Established 1980 by Ordinance 6846-80
Standards and Guidelines_Edgewater Place
Edgewater Place Local Historic District was designated by ordinance in 1980. This land was outside the southeastern boundaries of South Bend when the city was laid out in the 1830s. Located along the St. Joseph River, the land was marshy with a narrow peninsula extending into the river to the north.
Alexis Coquillard purchased the land from Francis Comparet in 1835, losing it when he went bankrupt in 1841. The land was purchased by Christopher W. Emerick in 1845. Emerick was an early local pioneer(1832) who was the proprietor of a bakery and beer house and was involved in real estate. Emerick owned the land into the 1860s.
Development of the neighborhood began in 1871 when George A. Frantz platted the southeast section along the road leading to Mishawaka, the Vistula Road (now Lincolnway East).
The 1875 Historical Atlas depicts five houses on Frantz’ plat; two others are shown immediately to the north. There were also two structures to the northwest along the river. In the 1870s the area to the west was also undergoing development; a mixture of manufacturing plants and residences were being constructed. The early homes built here were likely for workers in those plants.
The Birdsell Manufacturing Company built a large factory straddling Columbia and Division (now Western Ave.) Streets just south of the Grand Trunk Railroad line in 1872. By the 1880s there were several lumber yards west of Vistula road; in 1891 several boathouses and the Asire and Kuntz Machine Shop were located on the east side of Vistula Road just north of Monroe. The slowly developing neighborhood was a buffer Leslie C. Whitcomb Frederick W. Keller between those areas and the river.
Further development took place with the platting of the Harper Court Addition by Abigail and William Harper in 1889. This small addition was located east of Frantz’ development and contained two new streets, Harper Court ( now Bronson Court) and River Avenue. The area along Vistula Road, from Monroe Street to Arch Avenue extending one half block to the east, was platted in 1897 by Andrew Fuerbringer.
The remaining portion of the district was left undeveloped until the platting of the Edgewater Place Addition in 1919. This subdivision included all the property up to the river as well as the southern portion of Fuerbringer’s Addition. The marsh and water between the peninsula were filled in. Arch Avenue was named after Alex L. Arch, a World War I veteran from South Bend honored for having fired the first shot for the United States in the war.
Edgewater Place Addition was developed by Leslie C. Whitcomb (1860-1939) and Frederick W. Keller (1872-1959), two of South Bend’s important early developers and realtors. The subdivision was one of the first platted by the two. Whitcomb and Keller were responsible for the construction of approximately thirty-two hundred new houses in South Bend during the first half of the twentieth century. Their company platted and developed twenty-three other subdivisions including Ridgedale (1925) and Sunnymede (1923). The firm was also responsible for the construction of office buildings, hotels and other structures.

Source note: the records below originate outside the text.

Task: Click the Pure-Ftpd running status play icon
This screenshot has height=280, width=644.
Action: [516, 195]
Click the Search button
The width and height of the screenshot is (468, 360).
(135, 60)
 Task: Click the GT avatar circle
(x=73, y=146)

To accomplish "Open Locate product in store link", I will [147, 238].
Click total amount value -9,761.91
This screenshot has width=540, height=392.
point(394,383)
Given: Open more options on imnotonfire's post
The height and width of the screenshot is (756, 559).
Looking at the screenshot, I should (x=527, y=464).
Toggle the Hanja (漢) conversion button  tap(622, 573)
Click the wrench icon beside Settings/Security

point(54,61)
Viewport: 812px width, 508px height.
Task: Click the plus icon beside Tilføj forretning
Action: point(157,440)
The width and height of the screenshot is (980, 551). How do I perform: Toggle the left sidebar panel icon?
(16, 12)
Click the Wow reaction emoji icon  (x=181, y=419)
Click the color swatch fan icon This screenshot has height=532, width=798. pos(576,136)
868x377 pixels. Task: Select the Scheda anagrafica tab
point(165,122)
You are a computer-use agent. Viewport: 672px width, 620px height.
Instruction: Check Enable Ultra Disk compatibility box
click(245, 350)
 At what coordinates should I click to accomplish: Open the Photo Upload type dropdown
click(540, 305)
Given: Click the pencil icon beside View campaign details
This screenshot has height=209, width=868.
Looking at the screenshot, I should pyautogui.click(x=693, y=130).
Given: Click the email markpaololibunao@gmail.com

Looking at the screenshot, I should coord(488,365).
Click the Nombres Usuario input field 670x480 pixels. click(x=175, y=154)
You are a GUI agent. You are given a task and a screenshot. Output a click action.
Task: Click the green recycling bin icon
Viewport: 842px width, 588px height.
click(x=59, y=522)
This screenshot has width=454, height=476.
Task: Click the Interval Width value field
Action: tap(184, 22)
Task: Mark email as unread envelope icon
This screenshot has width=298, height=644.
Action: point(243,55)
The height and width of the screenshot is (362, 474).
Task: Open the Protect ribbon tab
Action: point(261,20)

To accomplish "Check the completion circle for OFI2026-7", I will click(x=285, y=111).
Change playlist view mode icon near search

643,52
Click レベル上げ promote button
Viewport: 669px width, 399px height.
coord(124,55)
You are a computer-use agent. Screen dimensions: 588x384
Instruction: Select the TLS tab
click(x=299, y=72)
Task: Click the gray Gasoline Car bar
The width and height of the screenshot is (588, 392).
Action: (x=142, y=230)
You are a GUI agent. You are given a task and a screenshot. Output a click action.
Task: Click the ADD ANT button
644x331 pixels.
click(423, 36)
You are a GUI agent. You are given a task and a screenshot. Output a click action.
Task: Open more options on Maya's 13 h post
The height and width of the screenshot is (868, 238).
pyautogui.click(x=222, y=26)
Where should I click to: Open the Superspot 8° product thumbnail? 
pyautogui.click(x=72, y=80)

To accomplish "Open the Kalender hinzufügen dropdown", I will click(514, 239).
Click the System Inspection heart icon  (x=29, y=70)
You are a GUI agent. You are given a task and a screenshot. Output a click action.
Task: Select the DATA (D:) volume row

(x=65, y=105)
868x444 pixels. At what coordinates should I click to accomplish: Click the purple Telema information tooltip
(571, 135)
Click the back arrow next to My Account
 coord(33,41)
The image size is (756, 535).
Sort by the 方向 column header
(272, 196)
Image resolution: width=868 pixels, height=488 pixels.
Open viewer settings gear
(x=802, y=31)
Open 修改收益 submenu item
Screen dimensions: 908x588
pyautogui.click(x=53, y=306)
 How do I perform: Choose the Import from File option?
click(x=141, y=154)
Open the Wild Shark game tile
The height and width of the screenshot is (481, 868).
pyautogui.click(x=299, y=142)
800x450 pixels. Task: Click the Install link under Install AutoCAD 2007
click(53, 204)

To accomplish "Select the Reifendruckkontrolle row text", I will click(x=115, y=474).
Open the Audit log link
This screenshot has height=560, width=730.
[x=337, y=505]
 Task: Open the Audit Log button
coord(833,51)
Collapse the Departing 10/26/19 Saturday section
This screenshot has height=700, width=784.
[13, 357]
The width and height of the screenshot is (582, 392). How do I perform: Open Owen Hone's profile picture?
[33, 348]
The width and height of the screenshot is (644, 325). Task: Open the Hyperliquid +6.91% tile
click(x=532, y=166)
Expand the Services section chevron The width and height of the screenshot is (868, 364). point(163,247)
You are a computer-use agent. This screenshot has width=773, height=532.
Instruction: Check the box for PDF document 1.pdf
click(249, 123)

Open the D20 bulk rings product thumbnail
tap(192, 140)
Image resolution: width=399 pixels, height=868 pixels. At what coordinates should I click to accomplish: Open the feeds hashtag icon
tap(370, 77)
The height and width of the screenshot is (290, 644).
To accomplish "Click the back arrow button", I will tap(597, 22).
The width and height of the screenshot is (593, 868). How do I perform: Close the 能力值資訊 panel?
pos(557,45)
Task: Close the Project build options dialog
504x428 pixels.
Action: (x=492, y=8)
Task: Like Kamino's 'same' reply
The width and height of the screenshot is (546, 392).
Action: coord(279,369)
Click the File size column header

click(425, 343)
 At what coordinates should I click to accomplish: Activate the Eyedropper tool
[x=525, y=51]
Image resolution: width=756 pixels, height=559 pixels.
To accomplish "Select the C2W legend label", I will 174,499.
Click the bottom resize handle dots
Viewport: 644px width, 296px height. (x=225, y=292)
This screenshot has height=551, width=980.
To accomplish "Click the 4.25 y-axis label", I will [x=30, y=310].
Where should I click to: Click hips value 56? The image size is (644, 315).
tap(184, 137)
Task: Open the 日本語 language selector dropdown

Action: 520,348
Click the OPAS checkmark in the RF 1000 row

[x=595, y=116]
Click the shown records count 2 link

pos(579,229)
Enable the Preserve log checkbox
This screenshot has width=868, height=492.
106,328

Both men had houses constructed in the development: Whitcomb a Prairie-influenced residence at 557 Edgewater in 1920 and Keller a Tudor Revival residence, designed by Ernest Young, at 815 Arch in 1923. many employees of their firm also had homes built here. They were joined by other South Bend merchants and professionals.
Working- and middle-class families continued to occupy the older sections of the neighborhood. The oldest remaining structures there were built in the 1880s and 1890s. 639 River Avenue, a Gabled Ell form, and 647 River Avenue, a Gable Front structure, are typical.
The majority of district houses were built in the 1920s by the Whitcomb and Keller firm in the popular styles of the time including Colonial and other revival styles:Prairie, Bungalows and vernacular variants such as the American Foursquares. Among these is the house at 644 East Monroe Street, an Ernest Young design, built in the English Cottage style in 1926. A fine example of the Bungalow style can be seen at 549 Edgewater, the Julian House (1922). There are also several apartment structures located on LincolnWay East; the brick building at 709 Lincoln Way, a Freyermuth and Maurer design (1922), and an adjacent building at 705 Lincolnway, built in 1920.